The Silicon Valley Intellectual Property Law Association (SVIPLA) annually bestows its Inventor of the Year award to an individual that has made "exceptional contribution" in terms of technology development. This year, the SVIPLA recognizes Shuji Nakamura, the co-founder of Soraa and also the original inventor of blue and white LEDs.
Nakamura's recent work at Soraa is in the development of gallium-nitride (GaN) LEDs that are fabricated on a GaN substrate. Most LED manufacturers grow GaN epitaxial layers on a sapphire or silicon-carbide substrate. Soraa says that the homogenous GaN-on-GaN approach provides a better alignment of crystalline structures that results in LEDs that can handle higher current densities and produce more light out.

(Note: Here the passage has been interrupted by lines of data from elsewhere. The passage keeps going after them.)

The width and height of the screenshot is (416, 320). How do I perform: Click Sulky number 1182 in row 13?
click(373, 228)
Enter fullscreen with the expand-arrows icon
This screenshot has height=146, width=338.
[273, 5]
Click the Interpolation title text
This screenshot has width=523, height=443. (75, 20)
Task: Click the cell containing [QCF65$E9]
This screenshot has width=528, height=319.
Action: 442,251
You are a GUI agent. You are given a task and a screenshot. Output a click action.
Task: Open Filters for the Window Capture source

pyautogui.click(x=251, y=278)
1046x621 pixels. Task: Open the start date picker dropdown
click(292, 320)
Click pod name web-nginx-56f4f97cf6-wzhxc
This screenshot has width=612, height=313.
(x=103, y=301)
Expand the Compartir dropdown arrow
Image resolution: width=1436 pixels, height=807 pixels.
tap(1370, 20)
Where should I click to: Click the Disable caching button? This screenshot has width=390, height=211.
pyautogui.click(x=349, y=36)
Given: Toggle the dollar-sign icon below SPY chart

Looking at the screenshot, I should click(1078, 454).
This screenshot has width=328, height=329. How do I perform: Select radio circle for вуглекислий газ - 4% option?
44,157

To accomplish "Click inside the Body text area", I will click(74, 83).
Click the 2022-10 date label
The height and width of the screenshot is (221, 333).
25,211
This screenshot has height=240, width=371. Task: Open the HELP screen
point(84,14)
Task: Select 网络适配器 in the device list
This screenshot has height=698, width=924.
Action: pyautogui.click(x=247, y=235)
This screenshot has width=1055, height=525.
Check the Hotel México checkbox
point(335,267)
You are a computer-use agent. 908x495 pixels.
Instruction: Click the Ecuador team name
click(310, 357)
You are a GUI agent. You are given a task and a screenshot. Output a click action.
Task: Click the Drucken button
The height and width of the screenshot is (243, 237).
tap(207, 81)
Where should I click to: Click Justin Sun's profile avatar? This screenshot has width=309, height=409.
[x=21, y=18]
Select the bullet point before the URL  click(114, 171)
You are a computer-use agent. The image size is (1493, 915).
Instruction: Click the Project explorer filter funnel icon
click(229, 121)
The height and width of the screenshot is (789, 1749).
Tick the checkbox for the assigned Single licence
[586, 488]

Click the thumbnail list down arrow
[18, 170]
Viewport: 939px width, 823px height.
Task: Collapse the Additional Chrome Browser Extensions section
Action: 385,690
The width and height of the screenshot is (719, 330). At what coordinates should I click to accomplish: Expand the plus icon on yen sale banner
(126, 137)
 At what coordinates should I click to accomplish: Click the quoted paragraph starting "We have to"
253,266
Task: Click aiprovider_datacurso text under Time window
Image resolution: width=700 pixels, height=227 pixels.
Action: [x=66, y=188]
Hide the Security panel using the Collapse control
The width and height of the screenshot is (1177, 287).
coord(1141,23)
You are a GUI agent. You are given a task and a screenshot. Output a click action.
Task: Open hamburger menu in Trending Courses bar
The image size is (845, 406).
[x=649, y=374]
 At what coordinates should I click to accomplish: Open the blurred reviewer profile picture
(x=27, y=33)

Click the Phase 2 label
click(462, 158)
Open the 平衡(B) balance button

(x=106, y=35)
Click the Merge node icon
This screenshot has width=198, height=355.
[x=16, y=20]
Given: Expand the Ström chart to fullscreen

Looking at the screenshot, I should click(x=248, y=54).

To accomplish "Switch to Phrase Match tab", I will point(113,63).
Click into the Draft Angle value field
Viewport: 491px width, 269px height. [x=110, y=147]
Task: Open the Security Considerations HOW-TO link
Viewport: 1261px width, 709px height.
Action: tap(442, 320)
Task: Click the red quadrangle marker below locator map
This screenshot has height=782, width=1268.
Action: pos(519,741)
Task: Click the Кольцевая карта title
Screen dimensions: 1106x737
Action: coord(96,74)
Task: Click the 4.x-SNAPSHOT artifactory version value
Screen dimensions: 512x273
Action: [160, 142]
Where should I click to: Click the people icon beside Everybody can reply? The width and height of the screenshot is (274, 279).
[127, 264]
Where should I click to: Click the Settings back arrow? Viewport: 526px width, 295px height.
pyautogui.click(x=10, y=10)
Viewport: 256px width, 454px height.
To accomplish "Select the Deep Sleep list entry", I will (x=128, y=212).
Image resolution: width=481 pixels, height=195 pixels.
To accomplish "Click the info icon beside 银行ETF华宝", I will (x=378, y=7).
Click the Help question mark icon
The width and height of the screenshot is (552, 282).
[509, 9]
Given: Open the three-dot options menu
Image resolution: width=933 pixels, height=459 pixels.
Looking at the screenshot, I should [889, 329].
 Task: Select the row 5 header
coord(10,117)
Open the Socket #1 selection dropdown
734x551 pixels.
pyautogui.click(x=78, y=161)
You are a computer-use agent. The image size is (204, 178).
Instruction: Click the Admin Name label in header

Nakamura has a long history of intellectual property development. Soraa says that he has been responsible for more than 700 patent applications and received at least 360 authorized patents.
"I am proud to be recognized by the property law association and I thank them for this," said Nakamura. "My focus is to create efficient lighting products that do not compromise on performance, offer the highest quality available and greatly reduce energy waste."
Nakamura's work at Soraa is due to come to fruition shortly. The company recently announced that Japanese lighting manufacturer Ushio would begin selling MR16 retrofit lamps based on Soraa's LEDs in November.
"Shuji’s pioneering work has enabled Soraa to produce the most advanced LED lamps on the market,” said Eric Kim, CEO of Soraa. “As we continue to innovate, we are pleased to see our co-founder honored for the work that started it all. For those who have followed his contributions to the industry and to LED technology, this award has special meaning."
The Soraa technology pioneered by Nakamura has progressed rapidly. The startup company just came out of stealth mode in February at Strategies in Light when Kim presented a keynote on GaN-on-GaN technology.